§ **ACTION ITEM**: Every line of the data below should be retyped exactly, with no images carried over.

§ **Stored items**:
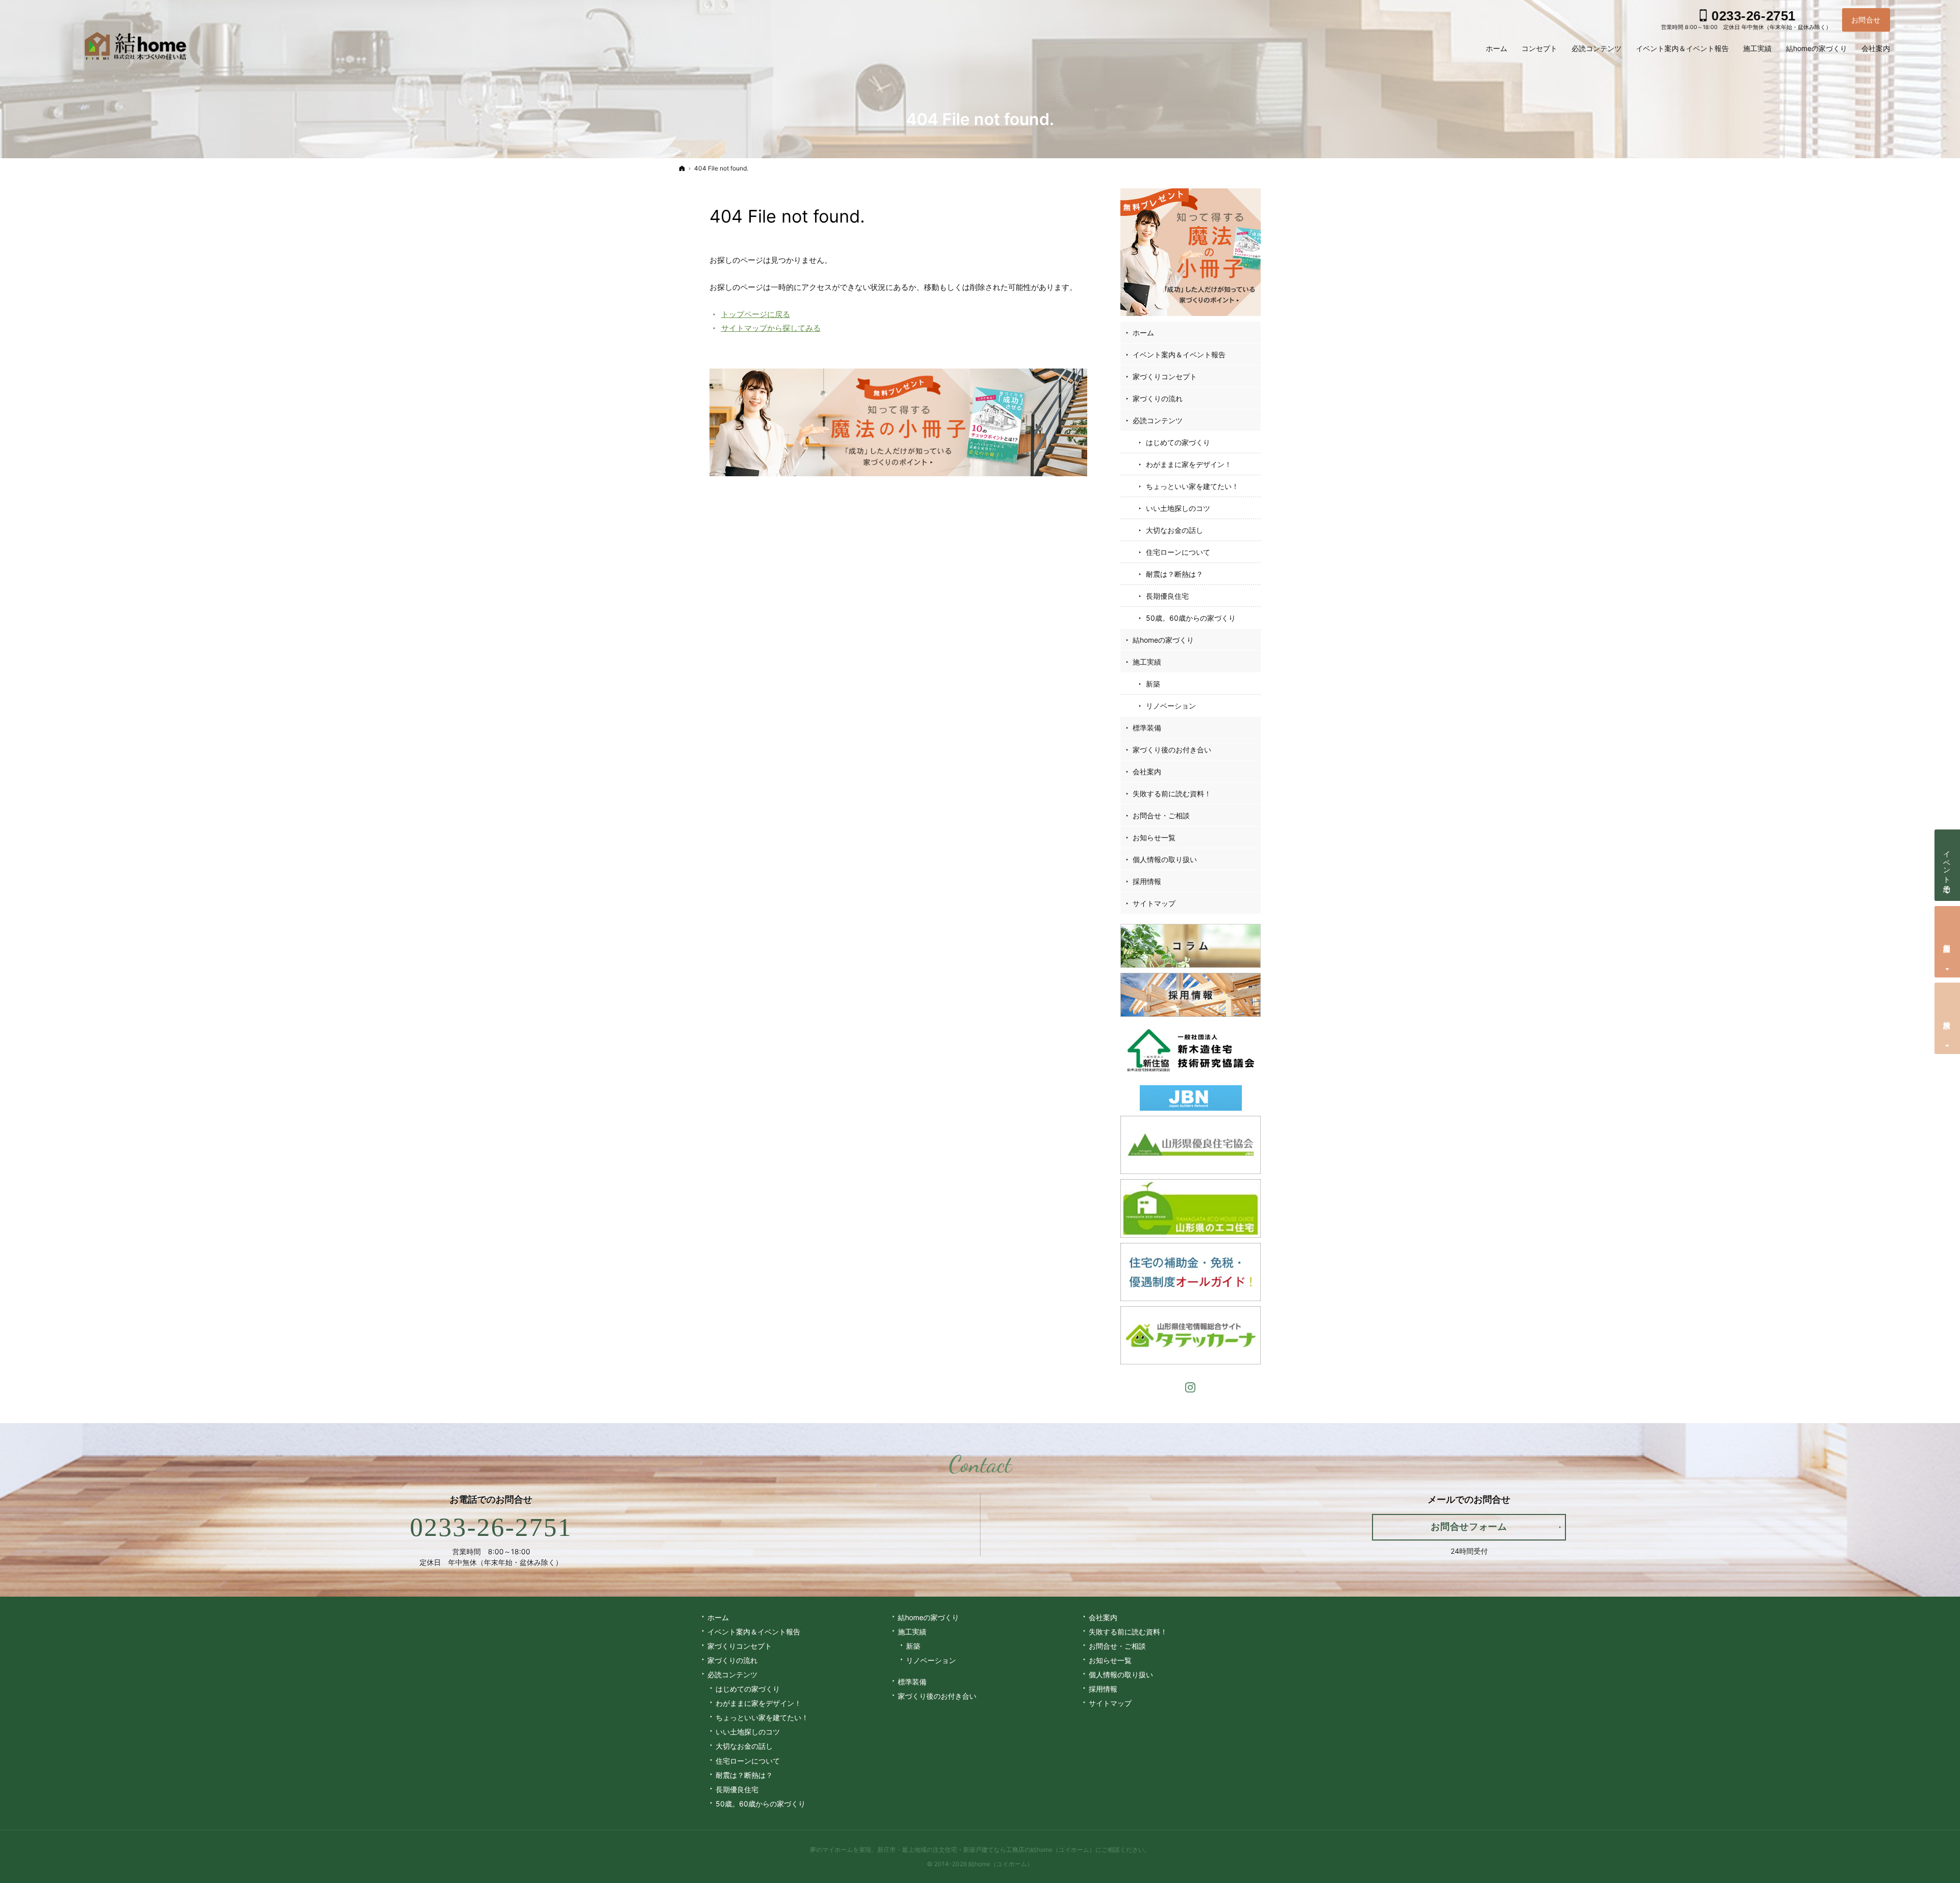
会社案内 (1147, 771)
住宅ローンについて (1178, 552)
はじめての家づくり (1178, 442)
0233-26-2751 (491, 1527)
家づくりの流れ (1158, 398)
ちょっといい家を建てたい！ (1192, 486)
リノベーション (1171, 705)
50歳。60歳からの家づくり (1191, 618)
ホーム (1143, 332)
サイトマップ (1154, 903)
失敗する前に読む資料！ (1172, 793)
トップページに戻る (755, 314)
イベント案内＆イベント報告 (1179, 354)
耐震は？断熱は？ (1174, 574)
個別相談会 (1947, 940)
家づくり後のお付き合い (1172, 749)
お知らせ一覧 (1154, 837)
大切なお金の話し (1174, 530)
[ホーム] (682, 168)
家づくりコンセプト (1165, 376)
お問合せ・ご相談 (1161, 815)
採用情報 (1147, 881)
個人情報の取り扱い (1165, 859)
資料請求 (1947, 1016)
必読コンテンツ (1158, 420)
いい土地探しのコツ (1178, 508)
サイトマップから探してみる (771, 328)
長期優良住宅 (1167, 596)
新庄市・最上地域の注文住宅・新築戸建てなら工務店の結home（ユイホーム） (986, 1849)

§ **ANSWER TO THE PROBLEM**:
会社案内 (1147, 771)
住宅ローンについて (1178, 552)
はじめての家づくり (1178, 442)
0233-26-2751 (491, 1527)
家づくりの流れ (1158, 398)
ちょっといい家を建てたい！ (1192, 486)
リノベーション (1171, 705)
50歳。60歳からの家づくり (1191, 618)
ホーム (1143, 332)
サイトマップ (1154, 903)
失敗する前に読む資料！ (1172, 793)
トップページに戻る (755, 314)
イベント案内＆イベント報告 (1179, 354)
耐震は？断熱は？ (1174, 574)
個別相談会 (1947, 940)
家づくり後のお付き合い (1172, 749)
お知らせ一覧 (1154, 837)
大切なお金の話し (1174, 530)
[ホーム] (682, 168)
家づくりコンセプト (1165, 376)
お問合せ・ご相談 (1161, 815)
採用情報 (1147, 881)
個人情報の取り扱い (1165, 859)
資料請求 (1947, 1016)
必読コンテンツ (1158, 420)
いい土地探しのコツ (1178, 508)
サイトマップから探してみる (771, 328)
長期優良住宅 (1167, 596)
新庄市・最上地域の注文住宅・新築戸建てなら工務店の結home（ユイホーム） (986, 1849)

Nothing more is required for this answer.